20、日向と奈緒 PART1
……夢を見た。
影が、俺の前から消えてしまう夢を。
『兄さんなんか、大嫌いだ』
普段の影ならまずしないであろう、底冷えしそうなほどに冷たい瞳で、そう宣告された。
ショック過ぎて指先すら動かせない俺を、影が嘲笑う。
『ふん。この世の終わりみたいな顔しやがって。馬鹿が』
蔑むような眼が、胸を刺す。
『僕は…お前なんか大嫌いだ。いつも僕を下に見て、僕を守る盾気取りのつもりか知らないけど……そういうの、本当にウザイんだよね』
最後通告のように告げられて、頭の中が真っ白になった。
『……じゃあね、兄さん。これでお別れだよ』
引導を渡した影が、颯爽と身を翻して去って行く。
俺は何も出来ないまま、その姿をただ見送るしかなくて―――
「影っ!!」
バサッと大きな音を立てて布団を捲り上げ、日向は勢い良くベッドから起き上がった。
「………っ、夢、」
紺色のカーテンの隙間から、朝の光が差し込んでいる。朝、なのだ。それが分かると、日向は酷い脱力感に襲われてがっくりと肩を落とした。
「なんつう夢だよ、」
そうは呟きながらも、昨日の影の様子を考えれば、なまじただの夢ではないような気がしてしまう。

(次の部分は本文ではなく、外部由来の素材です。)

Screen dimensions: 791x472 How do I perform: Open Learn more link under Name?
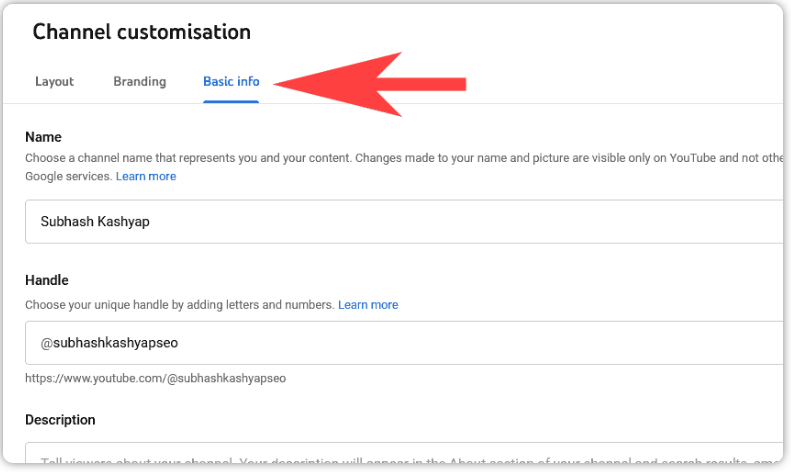click(146, 176)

「……駄目だ、じっとしてると悪いことばかり考えちまう」
ぞんざいな動作でベッドを降り、日向はクローゼットを開く。制服を手に取り、いつものように朝食の前に着替えを済ませる。
(今日は何だか食欲がない……、)
いつもなら朝食はきちんと撮るのだが……。
(いや、しっかりしろ、俺……。自滅してる場合じゃないんだから)
頬を二度ほど軽く叩いて、日向はリビングへと向かう。
『おはよう、兄さん』
いつもなら、リビングに行けば眠そうな眼をしながらも笑顔で双子の兄を迎える弟の姿があるのに。
「いやいや、学校に行けば会えるんだから」
キッチンに移動してフライパンを火に掛ける。目玉焼きとベーコン、食パン二枚と牛乳がいつもの朝食だが、今日は食パン一枚で足りそうだった。
(皿洗いは帰ってからで良いか……)
目玉焼きを作りながらそんなことを思う。
(そう言えば、)
奈緒との昨晩のやり取りを思い出して、日向は更に気が重くなった。
しかも、
(俺、昨日蓮本のこと下の名前で呼んじまったし、今日はどんな顔をして会えば良いんだ………)

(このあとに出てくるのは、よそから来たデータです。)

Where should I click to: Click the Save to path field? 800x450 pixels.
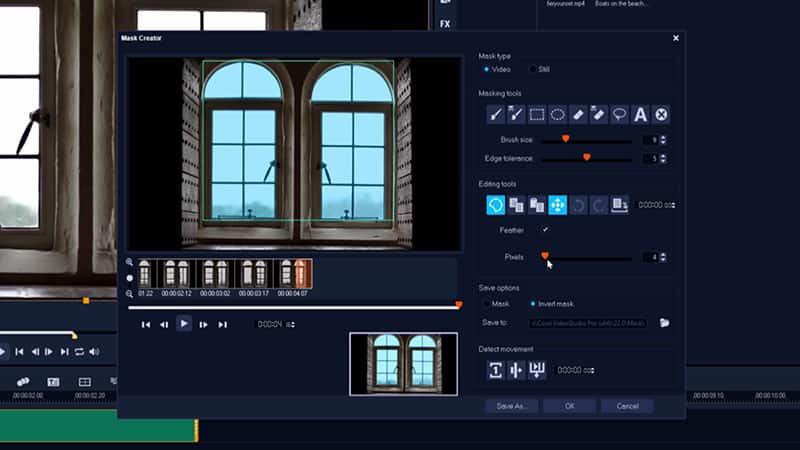[590, 323]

口走ったのは自分なのだから、自業自得ではあるのだが……。
「……うわ、やべっ!」
考え事をしていたら、目玉焼きを焦がしてしまったらしい。煙が上がり、慌ててガスを切る。
(何か、今日は何をしても駄目な気分だ………)
目玉焼きは諦め、今日は食パンだけに決めた。日向ははあ、と深い溜め息を吐いてパンをオーブントースターにセットしたのだった。
「日向、おはよ〜さん。て浮かない顔だな」
「ん、まあ、色々」
「?」
級友の怪訝そうな顔を横に見ながら、日向は教室の自席に向かった。
(蓮本はまだ、か……)
ホッとしている自分に内心で苦笑する。
「あ、そういやぁさぁ、日向」
「何?」
「今日転校生が来るらしいぜ」
「転校生?この時期に珍しいな」
「だろ?まあ小耳に挟んだ程度だから、本当かどうかは分かんないんだけどさ」
そんな会話をしていると、教室後部のドアから奈緒が入って来るのが視界に入った。
(蓮本……!)
奈緒の、いつも通りの気怠げな眼が、日向を捉えた。
「蓮本、おはよーさん」
「ん、おはよ」
奈緒は相変わらずの低い声で、日向を見ても何の反応もしない。
「おはよ、九連」
「え、あ、ああ……」
一瞬奈緒と呼ぶべきか蓮本と呼ぶべきか迷い、結局は
「蓮本」
になった。
「ん」
短く一言を残し、奈緒は席に就いた。
(何だよ……気にしてるのは俺だけかよ…、)
そう思い、
「そういや蓮本、今日は少し顔赤い気がする」
と軽い口調で言った。
「!」
「え、」
すると、奈緒の顔が一気に真っ赤になった。傍らにいた級友ですら、滅多に拝めない奈緒の赤面に驚きを隠せない。
「蓮本、」
「ちょ、ちょっと風邪気味なだけよ」
奈緒はトイレ、トイレと呟きながら足早に教室を出て行く。
「お前、蓮本と何かあったの?」
「べ、別に何もないよ」
「ふうん?」
級友の意味深な笑みが気にはなったが、日向はそれを無視するしかなかった。